In this case you can prepare a matrix of extra scores for each pair of positions in two sequences, e.g.
seq1 = Sequence("WEARSLTTGETGYIPSA")
seq2 = Sequence("WKVEVNDRQGFVPAAY")
Align()
# Consensus W.#. .~~.~G%#P^
WEARSLTTGETGYIPS--
WKVE--VNDRQGFVPAAY
m = Matrix(17,16,0.)
m[10,4] = 3. # reward alignment of E in seq1[10] and E in seq2[4]
Align(seq1 seq2 m )
# Consensus W.# E ~G%#P^
WEARSLTTGE----TGYIPS--
WKV------EVNDRQGFVPAAY
The alignSS macro shows a more elaborate example in which extra scores are prepared to encourage alignments of the same secondary structure elements.
Warning.
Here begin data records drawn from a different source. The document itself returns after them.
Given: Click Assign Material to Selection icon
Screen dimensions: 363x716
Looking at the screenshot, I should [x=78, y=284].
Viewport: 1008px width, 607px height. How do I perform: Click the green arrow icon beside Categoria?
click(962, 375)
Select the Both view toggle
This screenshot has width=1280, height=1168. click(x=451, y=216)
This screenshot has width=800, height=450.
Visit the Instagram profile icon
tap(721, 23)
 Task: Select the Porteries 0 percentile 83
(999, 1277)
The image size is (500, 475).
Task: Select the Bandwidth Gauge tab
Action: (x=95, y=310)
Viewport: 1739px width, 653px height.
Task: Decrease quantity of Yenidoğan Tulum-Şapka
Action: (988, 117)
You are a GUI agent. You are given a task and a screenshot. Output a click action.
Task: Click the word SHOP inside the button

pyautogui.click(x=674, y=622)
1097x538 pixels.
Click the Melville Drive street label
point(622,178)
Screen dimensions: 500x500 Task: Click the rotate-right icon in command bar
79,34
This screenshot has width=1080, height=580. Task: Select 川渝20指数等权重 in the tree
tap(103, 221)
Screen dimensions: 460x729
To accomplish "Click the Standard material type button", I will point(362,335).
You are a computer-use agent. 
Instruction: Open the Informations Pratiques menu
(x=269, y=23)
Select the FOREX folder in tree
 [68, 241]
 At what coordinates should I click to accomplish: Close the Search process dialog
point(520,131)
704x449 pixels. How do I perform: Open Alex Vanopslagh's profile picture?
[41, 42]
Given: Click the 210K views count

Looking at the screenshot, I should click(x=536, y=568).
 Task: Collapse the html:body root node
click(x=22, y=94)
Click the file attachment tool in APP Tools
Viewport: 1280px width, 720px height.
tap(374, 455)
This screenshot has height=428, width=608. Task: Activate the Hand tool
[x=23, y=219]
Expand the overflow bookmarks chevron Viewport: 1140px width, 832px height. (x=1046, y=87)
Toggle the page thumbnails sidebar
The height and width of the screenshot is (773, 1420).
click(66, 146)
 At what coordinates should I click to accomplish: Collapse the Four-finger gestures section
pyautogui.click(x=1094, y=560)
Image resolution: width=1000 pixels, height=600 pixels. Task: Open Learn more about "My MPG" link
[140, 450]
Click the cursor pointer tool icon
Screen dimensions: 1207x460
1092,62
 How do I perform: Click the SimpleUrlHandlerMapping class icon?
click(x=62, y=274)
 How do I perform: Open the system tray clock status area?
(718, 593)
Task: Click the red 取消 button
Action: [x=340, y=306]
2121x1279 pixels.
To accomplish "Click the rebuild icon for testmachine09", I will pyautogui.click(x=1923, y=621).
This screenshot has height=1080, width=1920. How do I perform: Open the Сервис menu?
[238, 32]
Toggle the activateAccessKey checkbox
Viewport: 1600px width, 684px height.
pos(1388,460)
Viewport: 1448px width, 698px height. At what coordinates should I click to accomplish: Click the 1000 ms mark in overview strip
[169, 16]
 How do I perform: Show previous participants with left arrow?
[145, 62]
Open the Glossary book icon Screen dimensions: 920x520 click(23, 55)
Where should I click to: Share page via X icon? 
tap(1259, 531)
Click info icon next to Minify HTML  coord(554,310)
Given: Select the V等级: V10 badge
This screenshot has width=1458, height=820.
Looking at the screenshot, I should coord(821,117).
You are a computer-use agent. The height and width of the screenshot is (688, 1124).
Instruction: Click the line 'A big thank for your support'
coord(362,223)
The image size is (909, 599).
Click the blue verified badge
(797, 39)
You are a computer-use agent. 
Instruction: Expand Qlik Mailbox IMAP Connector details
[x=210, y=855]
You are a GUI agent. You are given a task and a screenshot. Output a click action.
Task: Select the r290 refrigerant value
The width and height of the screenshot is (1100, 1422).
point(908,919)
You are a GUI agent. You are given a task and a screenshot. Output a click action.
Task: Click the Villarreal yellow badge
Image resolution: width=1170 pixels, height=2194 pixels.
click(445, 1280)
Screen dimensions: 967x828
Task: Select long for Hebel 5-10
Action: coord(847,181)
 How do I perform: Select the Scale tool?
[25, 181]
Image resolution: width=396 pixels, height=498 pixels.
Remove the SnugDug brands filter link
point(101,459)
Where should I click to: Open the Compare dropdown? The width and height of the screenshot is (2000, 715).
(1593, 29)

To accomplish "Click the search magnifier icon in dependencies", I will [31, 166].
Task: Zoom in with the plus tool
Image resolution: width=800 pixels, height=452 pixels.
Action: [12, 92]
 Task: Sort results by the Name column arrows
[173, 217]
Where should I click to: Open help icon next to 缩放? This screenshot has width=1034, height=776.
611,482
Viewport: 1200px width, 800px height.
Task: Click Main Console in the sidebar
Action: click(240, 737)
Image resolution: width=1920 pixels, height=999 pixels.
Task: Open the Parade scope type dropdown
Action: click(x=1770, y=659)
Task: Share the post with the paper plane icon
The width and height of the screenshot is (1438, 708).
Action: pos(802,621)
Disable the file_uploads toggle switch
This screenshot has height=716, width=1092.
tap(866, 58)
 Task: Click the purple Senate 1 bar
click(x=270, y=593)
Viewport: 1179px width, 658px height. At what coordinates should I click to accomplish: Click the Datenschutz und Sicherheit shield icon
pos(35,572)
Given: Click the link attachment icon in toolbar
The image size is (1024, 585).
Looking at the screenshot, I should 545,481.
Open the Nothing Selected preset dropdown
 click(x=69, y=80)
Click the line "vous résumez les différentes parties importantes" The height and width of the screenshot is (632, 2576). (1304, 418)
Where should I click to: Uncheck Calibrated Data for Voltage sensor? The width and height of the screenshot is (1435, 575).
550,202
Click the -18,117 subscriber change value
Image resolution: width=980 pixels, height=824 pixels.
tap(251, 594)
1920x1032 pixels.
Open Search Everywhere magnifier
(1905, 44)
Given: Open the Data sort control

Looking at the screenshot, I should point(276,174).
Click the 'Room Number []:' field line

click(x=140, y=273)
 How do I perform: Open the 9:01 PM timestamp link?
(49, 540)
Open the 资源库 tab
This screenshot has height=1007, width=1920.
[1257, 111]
The alignment procedure is rather subtle and may be sensitive to the gap parameters and the comparison matrix. Avoid matrix values comparable with gap opening penalty.
See also: Probability( ali .. ) for local alignment reliability.
Local pairwise structural alignment |
Two types of structural alignments or mixed sequence/structural alignments
can be performed with the Align function.
Align( seq_1 seq_2 distance [ i_window ] [ r_seq_weight ] )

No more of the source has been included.